Isaiah 27-39: Eye of the Hurricane

The proud tyrant only had one more city to destroy. The cities of Judah had fallen like bowling pins, and it looked like the king of Assyria was about to bowl a strike. Jerusalem was the last Jewish resistance, and surely there was no way that the city of this pygmy kingdom could stop his monstrous empire. Or so he thought.

Isaiah 27-39 covers the events surrounding Assyria’s attack on Judah. Judah had, under Hezekiah, rebelled against Assyria, and King Sennacherib of Assyria was having none of it. Lachish had just fallen, and Sennacherib sent a chief officer, called a rabshakeh, to persuade the Jews in Jerusalem to defect. Hezekiah did what any godly leader would do given such dire circumstances: He begged the prophet Isaiah to pray (Isaiah 37:1-4). In a miracle that reminds us of the way God obliterated the elite Egyptian army many years before, God took the lives of 85,000 Assyrian troops. Whereas Hezekiah had gone into the house of his God and received miraculous help, Sennacherib went into the house of his god, only to be assassinated by his own sons (Isaiah 37:14-38).

The Lord guided Isaiah to write the prophecies of chapters 27-35 in the time leading up to this great deliverance.
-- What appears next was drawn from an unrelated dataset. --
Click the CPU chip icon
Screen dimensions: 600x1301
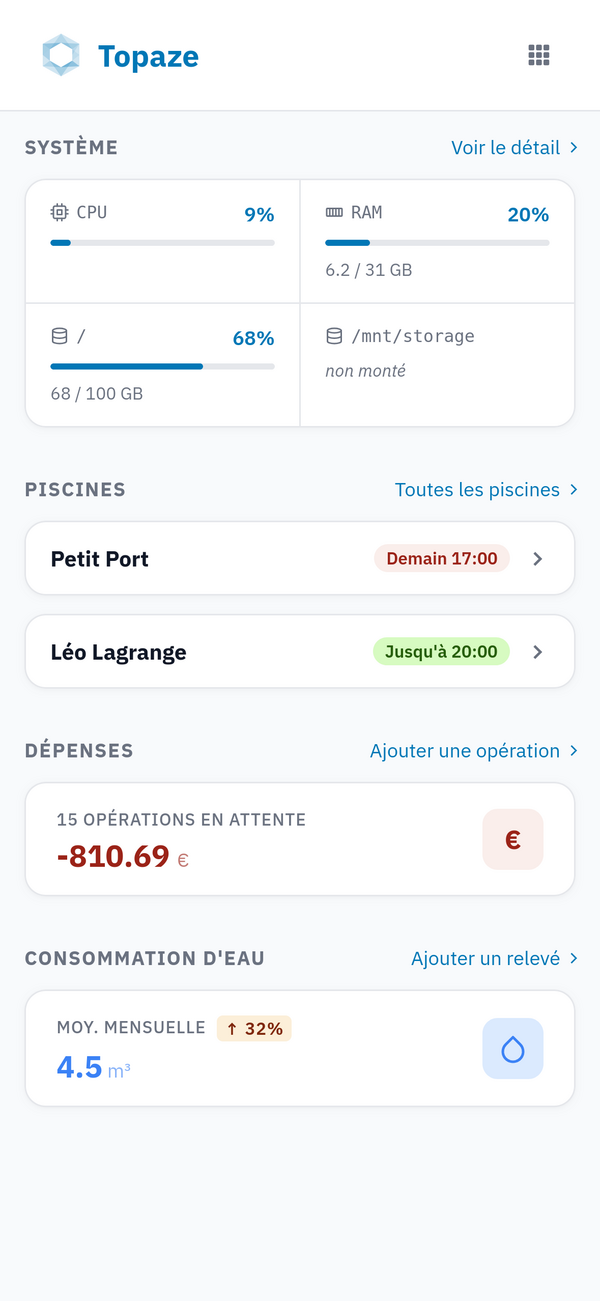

Although the first verse of 27 is part of the “Little Apocalypse” that we looked at last month, the rest of chapter 27 deals with those who had fled Assyria to go to Egypt. In chapter 28, the Lord promised to judge the drunk leaders of the northern kingdom of Isaiah (or “Ephraim”), which the Lord fulfilled when Assyria wiped them out.

Through these chapters, the Lord made promises and threats about Assyria’s imminent invasion. They would eventually fail (29:1-8), and those who had trusted in Egypt for protection would be put to shame (30:1-7, 31:1-9). A king would rule righteously (chapter 32), and the destroyer, Assyria, would encounter destruction (chapter 33). The Lord would judge Edom, the ancient local enemy of Judah, with unquenchable fire (chapter 34), while God would reverse the fortunes of His people as they would return home with everlasting joy (chapter 35).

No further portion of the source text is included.